> Exercise directions
Pictures are to be dropped, and only the lines from the one containing "You are a GUI" through the end of the data below are to be reproduced as written.

--- Data for this task Enclosed Below ---

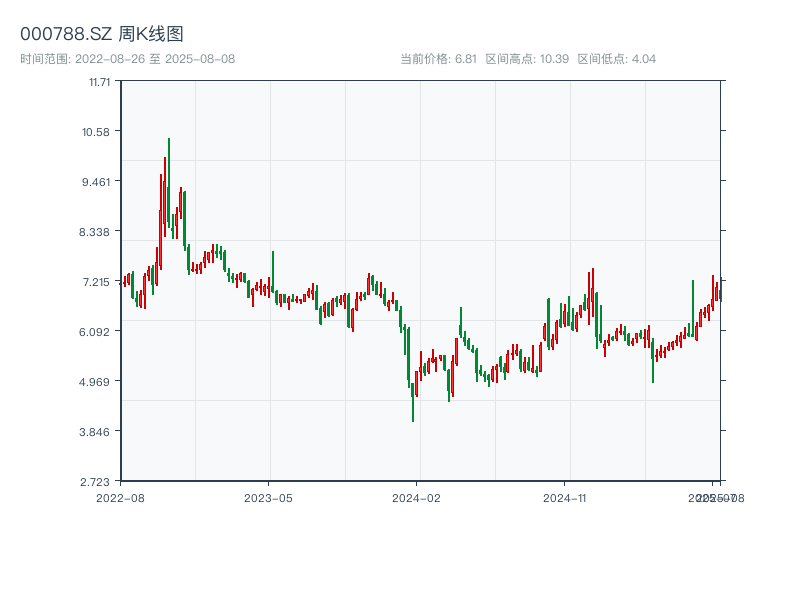Screen dimensions: 800x600
Task: Click the 9.461 y-axis price label
Action: click(98, 182)
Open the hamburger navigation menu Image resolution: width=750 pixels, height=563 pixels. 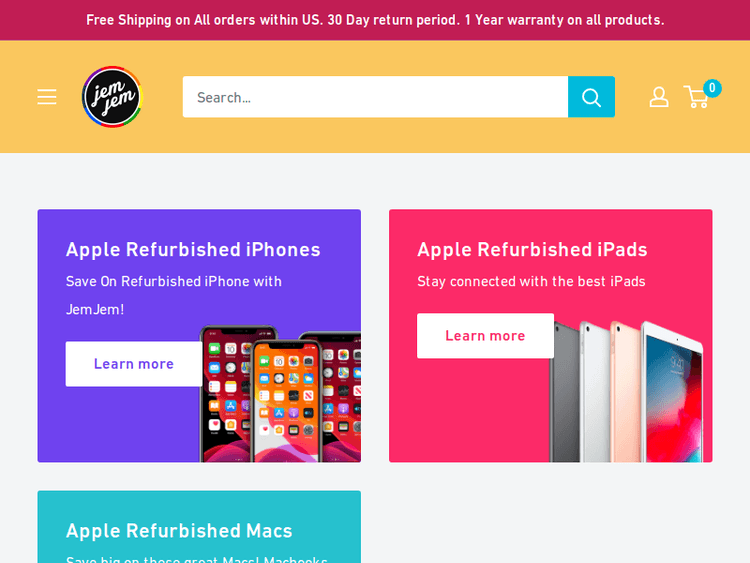click(x=47, y=97)
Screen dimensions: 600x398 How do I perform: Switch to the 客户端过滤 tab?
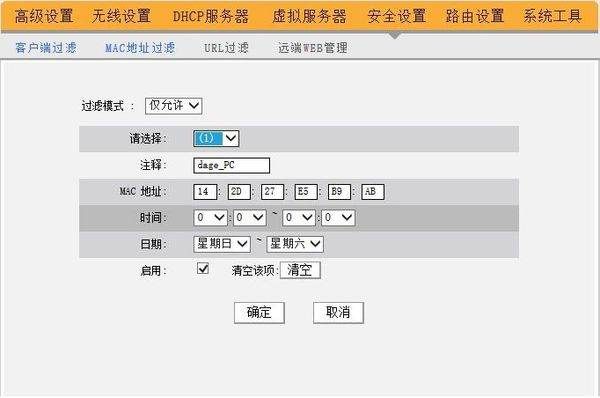click(x=46, y=48)

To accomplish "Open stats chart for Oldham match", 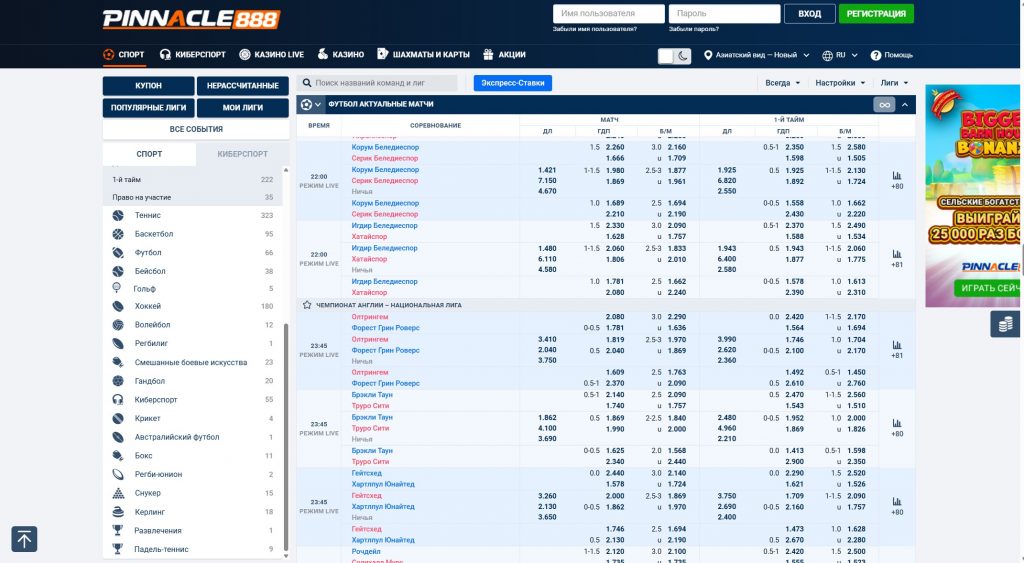I will point(896,344).
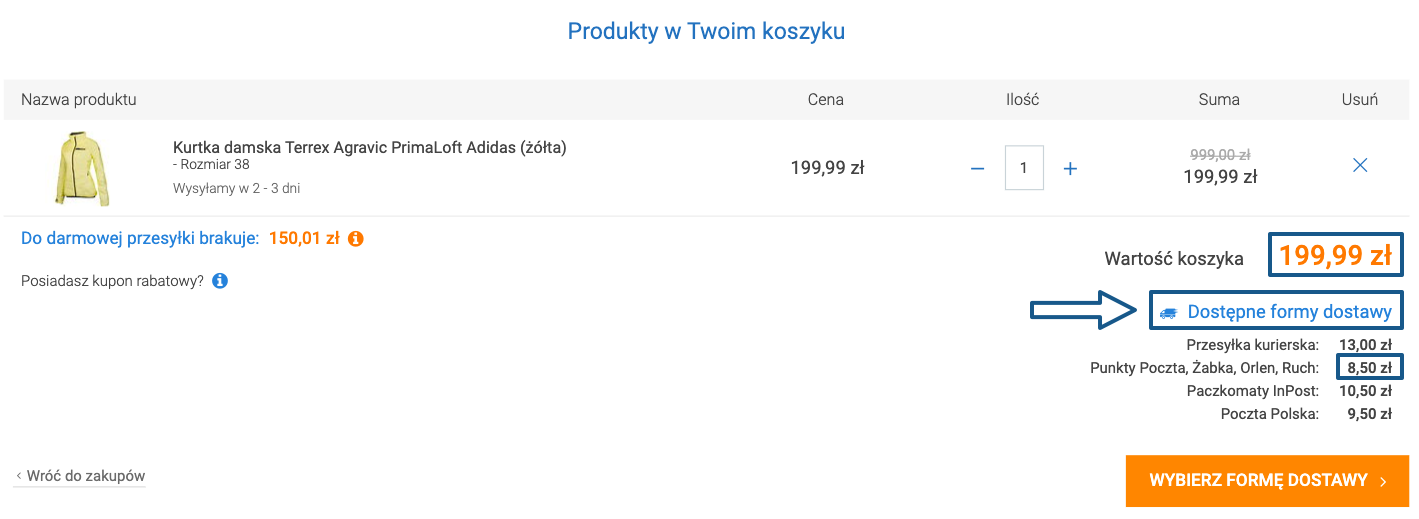Open the yellow jacket product thumbnail
Viewport: 1419px width, 519px height.
pyautogui.click(x=83, y=168)
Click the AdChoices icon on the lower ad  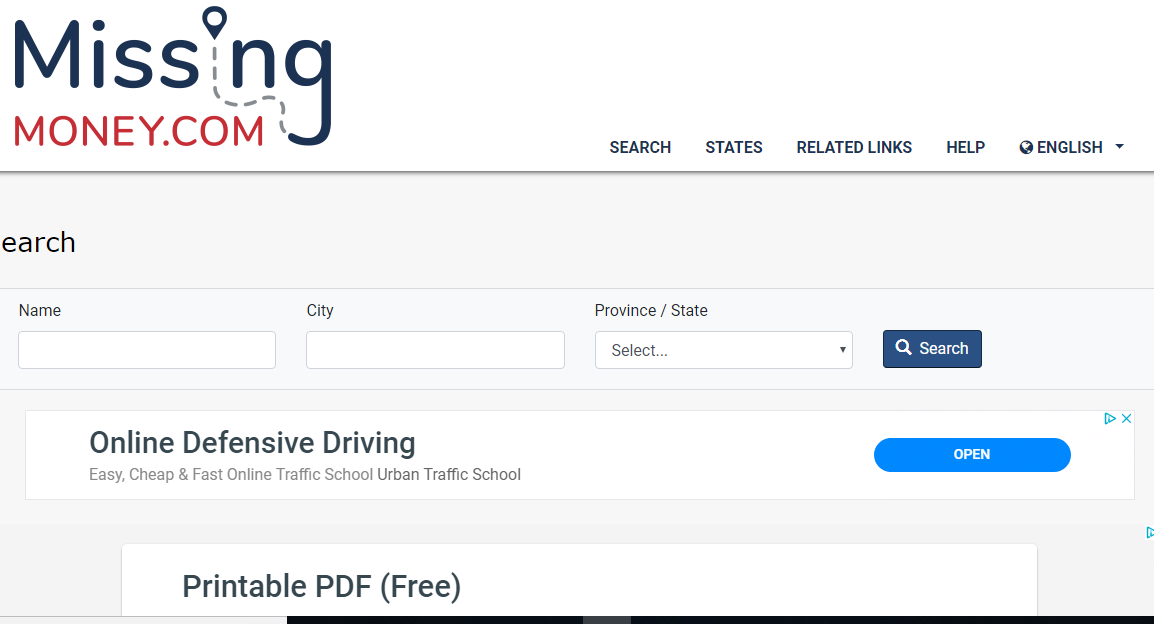click(x=1149, y=533)
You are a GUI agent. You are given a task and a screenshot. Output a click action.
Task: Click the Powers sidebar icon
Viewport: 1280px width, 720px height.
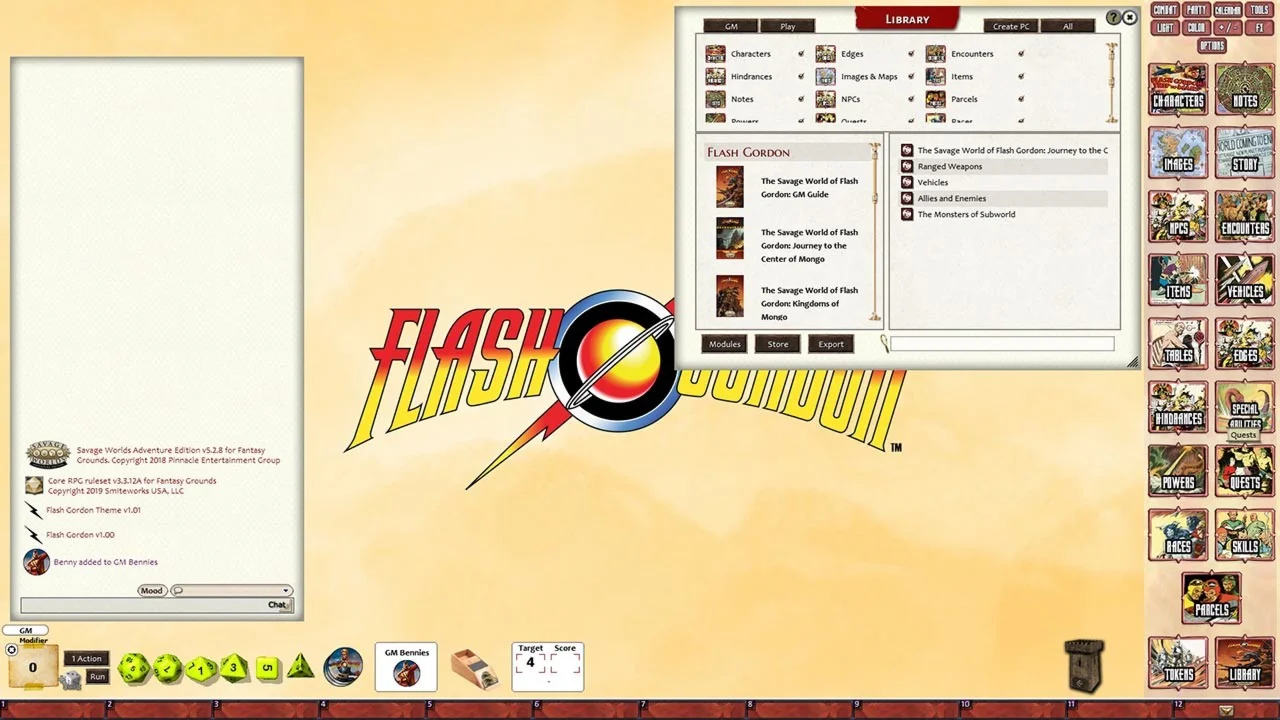pos(1178,471)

--- End of Enclosed Data for this task ---

> Problem solution
You are a GUI agent. You are given a task and a screenshot. Output a click action.
Task: Click the Powers sidebar icon
Viewport: 1280px width, 720px height.
pos(1178,471)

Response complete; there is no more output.